U.S. Pat. No. 4,935,616 (further described in the Sandia Lab News, vol. 46, No. 19, Sep. 16, 1994) describes a scannerless range imaging system using either an amplitude-modulated high-power laser diode or an array of amplitude-modulated light emitting diodes (LEDs) to completely illuminate a target scene. An improved scannerless range imaging system that is capable of yielding color intensity images in addition to the 3D range images is described in commonly-assigned, U.S. Pat. No. 6,349,174 entitled “Method and Apparatus for a Color Scannerless Range Imaging System”. As used herein, a scannerless range imaging system will be referred to as a “SRI system”. In the formation of a three-dimensional image (which will herein refer to the combination of the intensity image and range image), the SRI system generates an “image bundle”, which includes both the intensity image and a collection of phase offset images which are used to construct the range image. This formation of a three-dimensional image by the SRI system is more fully described in the “Detailed Description of the Invention” section of this disclosure.

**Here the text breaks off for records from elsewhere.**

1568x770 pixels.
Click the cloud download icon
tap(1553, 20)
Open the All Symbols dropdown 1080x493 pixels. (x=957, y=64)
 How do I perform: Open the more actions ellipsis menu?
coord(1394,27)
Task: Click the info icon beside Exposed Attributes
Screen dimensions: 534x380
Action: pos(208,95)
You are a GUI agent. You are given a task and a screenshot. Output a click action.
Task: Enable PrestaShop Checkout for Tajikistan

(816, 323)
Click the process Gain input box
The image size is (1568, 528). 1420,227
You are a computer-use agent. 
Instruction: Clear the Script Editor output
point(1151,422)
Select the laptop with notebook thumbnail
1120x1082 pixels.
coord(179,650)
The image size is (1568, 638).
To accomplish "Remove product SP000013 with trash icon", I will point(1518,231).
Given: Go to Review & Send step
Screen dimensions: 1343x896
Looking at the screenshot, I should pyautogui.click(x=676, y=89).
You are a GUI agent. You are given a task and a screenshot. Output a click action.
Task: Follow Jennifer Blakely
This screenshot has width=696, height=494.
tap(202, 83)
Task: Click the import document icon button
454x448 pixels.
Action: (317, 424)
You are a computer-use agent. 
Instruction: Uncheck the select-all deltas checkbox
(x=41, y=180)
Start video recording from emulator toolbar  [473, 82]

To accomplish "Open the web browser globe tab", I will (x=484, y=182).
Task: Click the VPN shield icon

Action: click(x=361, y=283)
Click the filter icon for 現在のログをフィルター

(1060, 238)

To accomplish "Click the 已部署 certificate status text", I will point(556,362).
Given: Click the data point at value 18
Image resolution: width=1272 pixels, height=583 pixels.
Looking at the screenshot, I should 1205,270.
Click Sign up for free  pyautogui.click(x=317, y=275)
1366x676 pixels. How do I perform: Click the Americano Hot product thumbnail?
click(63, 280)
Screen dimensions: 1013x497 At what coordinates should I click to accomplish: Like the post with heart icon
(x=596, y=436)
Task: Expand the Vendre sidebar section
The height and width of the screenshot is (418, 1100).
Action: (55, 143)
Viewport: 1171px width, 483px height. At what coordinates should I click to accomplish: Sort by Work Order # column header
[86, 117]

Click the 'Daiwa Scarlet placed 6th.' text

The three-dimensional images formed by the SRI system are useful in a variety of applications. In computer graphics, they can be used to construct photorealistic virtual worlds. For example, a prospective buyer could navigate with six degrees of freedom (three degrees due to translation, and three due to rotation) within a photorealistic virtual model of a house that is for sale, the model generated by a collection of three-dimensional images. In forensics, a three-dimensional image permits metrology of the captured scene long after the real scene has been investigated. In computer vision, three-dimensional images from an SRI system can be used in place of the typical stereo imaging design to enhance robot navigation in situations that are dangerous, inaccessible, or costly to humans.
All of these applications benefit from the availability of three-dimensional images of a stationary scene. Other types of applications exist that would benefit from the availability of three-dimensional video sequences (i.e., three-dimensional image sequences indexed in time). For example, three-dimensional video would allow filmmakers to easily incorporate computer graphics objects, such as cartoons or virtual actors, into a video sequence of a real scene in such a way to make the objects appear that they are naturally interacting with the real environment. Knowledge of the depth of objects in a video sequence could be used to aid deletion of objects from the video sequence, or modify lighting or other properties without requiring recapture. A three-dimensional video sequence could also enhance a viewer's experience by allowing the viewer to navigate with six degrees of freedom within the video. However, such a three-dimensional video sequence is beyond the scope of the current SRI system, because the SRI system is only capable of forming single three-dimensional images.
Therefore, there exists a need in the art for a method of generating a three-dimensional video sequence from images captured by a scannerless range imaging system; such a method should have a minimal storage requirement, and be capable of computing each three-dimensional image in the sequence in real time.